··· DATA TO EXAMINE

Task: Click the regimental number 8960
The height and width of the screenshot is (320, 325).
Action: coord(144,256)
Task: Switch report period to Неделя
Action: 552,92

······

Repeat every record above. Each one must match exactly.

** ANSWER TO THIS EXERCISE **
Task: Click the regimental number 8960
The height and width of the screenshot is (320, 325).
Action: coord(144,256)
Task: Switch report period to Неделя
Action: 552,92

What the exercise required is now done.